Trump però è stato quello che nel suo precedente mandato non ha iniziato nessuna guerra…
«Chiaramente quantomeno un indirizzo programmatico Trump alla politica estera lo vuole dare: non meno guerre, ma solo guerre nell’interesse dell’America. L’Ucraina che oggi si scanna con la Russia secondo Trump non è nell’interesse americano, mentre i democratici con Hillary Clinton dicevano chiaramente che tenere la Russia impantanata in Ucraina per farne un nuovo Afghanistan interesse americano lo è eccome. Si tratta di due visioni diverse della politica statunitense su quel teatro».
Sempre riguardo l’Ucraina c’è chi pensa che Trump sia una manna per Zelensky, che può attribuire agli americani la responsabilità di una cessazione forzata delle ostilità e dunque la mancata riconquista dei territori perduti. Cosa che Zelensky continua a sostenere anche adesso che l’esercito di Kiev è in palese difficoltà.

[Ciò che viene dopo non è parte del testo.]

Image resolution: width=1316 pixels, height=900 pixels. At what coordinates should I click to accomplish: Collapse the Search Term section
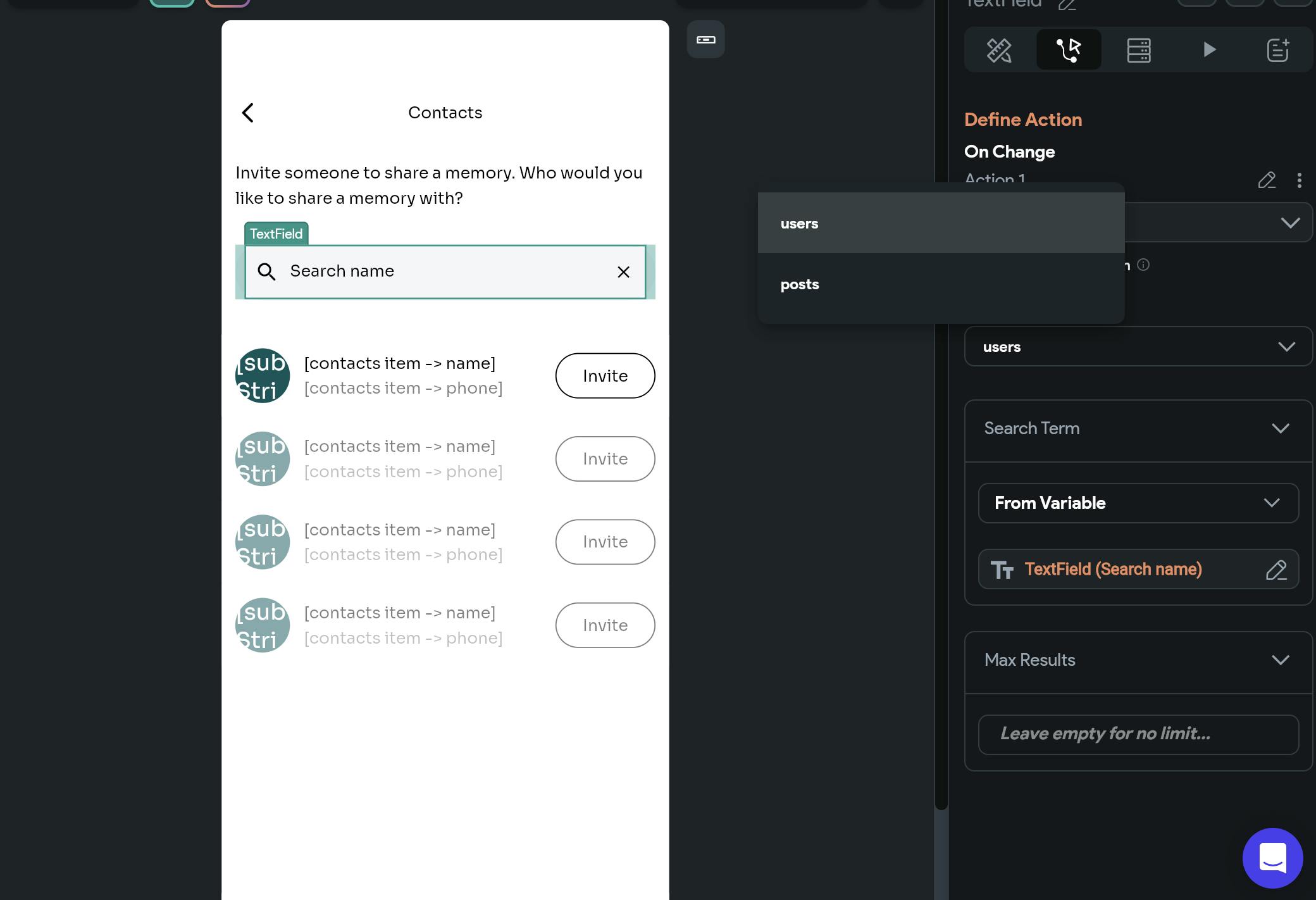[x=1280, y=428]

«Zelensky si è da mesi, forse da anni, legato le mani da solo dicendo che l’obiettivo è il ritorno ai confini del 1991. Addirittura, suoi uomini come Kyrylo Budanov, [già capo della intelligence militare di Kiev e ministro della difesa fino al settembre 2023 n.d.r.] parlano di divisione della Russia, volendo addirittura ridisegnare la mappa della galassia. Ecco, che i vertici ucraini si siano legati le mani e i piedi a questi obiettivi massimalisti è sotto gli occhi di tutti. Non so se Trump sia un uomo capace di certi ghirigori e arzigogoli per levare le castagne dal fuoco a Zelensky che lo può usare come scusa, Sinceramente, ammetto un mio limite, non vedo Trump neanche come un uomo che fa la politique politicienn per dirla in francese, quindi su questo mi fermo, senza fare “totocalcio”».